A Message of Condolence
Erdogan's condolences on April 23 to the grandchildren of Armenian
victims in 1915 is the latest example of this duality.[v]

The key sentence in the Turkish Prime Minister's message reads: `We wish
that the Armenians who lost their lives in the context of the early
twentieth century rest in peace, and we convey our condolences to their
grandchildren.' The message also repeats Davutoglu's assertion that the
`relocation' of Armenians `had inhumane consequences.' If limited to
these two sentences, the message, coming from Turkey's chief executive,
is indeed unprecedented, and the international media reported it as
such; no Turkish leader had offered condolences to Armenians before.
However, these two sentences constitute only about 35 words in a
700-word-long message. The rest of the message reasserts old attitudes
and positions, which the international media largely ignored. Yet, their
dominant presence in the message made most Armenians wary of greeting
the latter with any measure of enthusiasm.
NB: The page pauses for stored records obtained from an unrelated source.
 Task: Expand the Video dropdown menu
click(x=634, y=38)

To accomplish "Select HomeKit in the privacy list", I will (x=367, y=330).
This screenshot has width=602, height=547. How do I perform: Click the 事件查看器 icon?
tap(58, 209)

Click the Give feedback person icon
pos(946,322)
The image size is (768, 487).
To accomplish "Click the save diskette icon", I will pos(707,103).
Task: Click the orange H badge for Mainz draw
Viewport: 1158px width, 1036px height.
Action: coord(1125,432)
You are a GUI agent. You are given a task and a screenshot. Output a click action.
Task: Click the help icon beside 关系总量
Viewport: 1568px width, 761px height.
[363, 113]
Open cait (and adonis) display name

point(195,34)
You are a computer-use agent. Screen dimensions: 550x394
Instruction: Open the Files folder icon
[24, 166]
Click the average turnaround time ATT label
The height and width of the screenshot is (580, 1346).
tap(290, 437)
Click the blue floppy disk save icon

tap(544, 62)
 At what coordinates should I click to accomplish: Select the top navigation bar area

The message reiterates that the people of Anatolia had lived together
for centuries regardless of their different ethnic and religious
origins. It underlines that Turks, Kurds, Arabs, Armenians, and millions
of other Ottoman citizens all suffered during the last years of the
Ottoman Empire. It condemns `constructing hierarchies of pain' or
`comparing and contrasting suffering,' arguing that `the incidents of
the First World War are our shared pain' and that this painful period of
history should be evaluated through `a perspective of just memory.'
Referring indirectly to growing voices inside Turkey demanding the
official recognition of the genocide, the message welcomes the free
expression of different opinions and thoughts and asks all sides `to
approach different discourses with empathy and tolerance.' However, it
also warns that `some may perceive this climate of freedom in Turkey as
an opportunity to express accusatory, offensive and even provocative
assertions and allegations' and stresses that `using the events of 1915
as an excuse for hostility against Turkey and turning this issue into a
matter of political conflict is inadmissible.' The message repeats
Turkey's call for a commission with the participation of Armenian,
Turkish and international historians to study `the events of 1915' in a
scholarly manner. It also takes pride in Turkey having opened its
archives to all researchers. Finally, the last paragraph of the message
pays tribute to `all Ottoman citizens who lost their lives in the same
period and under similar conditions' (emphasis added), thus
reintroducing some sort of parity between Armenian and non-Armenian
wartime deaths.

Most Armenians, to whom the message is addressed, will point out that
while there may not have been Armenian uprisings in Asia Minor under
Ottoman rule until the late 19th century, Armenian-Turkish coexistence
in that period was still based on inequality; Islamic law and custom
deprived non-Muslims of many basic rights enjoyed by the empire's Muslim
subjects, like joining the administration or enlisting in the army. They
will also object that the notion of `shared pain' does not distinguish
between the circumstances under which Armenian and Muslim deaths
occurred. Hundreds of thousands of Armenians died as a consequence of a
premeditated government plan. Moreover, unlike the Turkish state, which
continuously denies the Armenian Genocide, the Armenian state and
Diasporan organizations would argue that they have never questioned the
suffering of Muslims during the Balkan Wars of 1912-1913 or during the
Allied attack on Gallipoli in 1915. Armenians did not cause these
deaths, and they have never lobbied with foreign governments to silence
public discussion of these events.

The issues of the archives and the proposed joint historical commission
are of more concern to researchers. While the Prime Minister's Archives
in Istanbul are now largely accessible, and many Armenian Genocide
scholars have used them in recent years, they report that many key
documents, which they expected to find there, are missing. This has led
to the belief that this archive may have been combed, probably by the
military regime in the early 1980s. The equally important Turkish
General Staff Archives remain largely inaccessible.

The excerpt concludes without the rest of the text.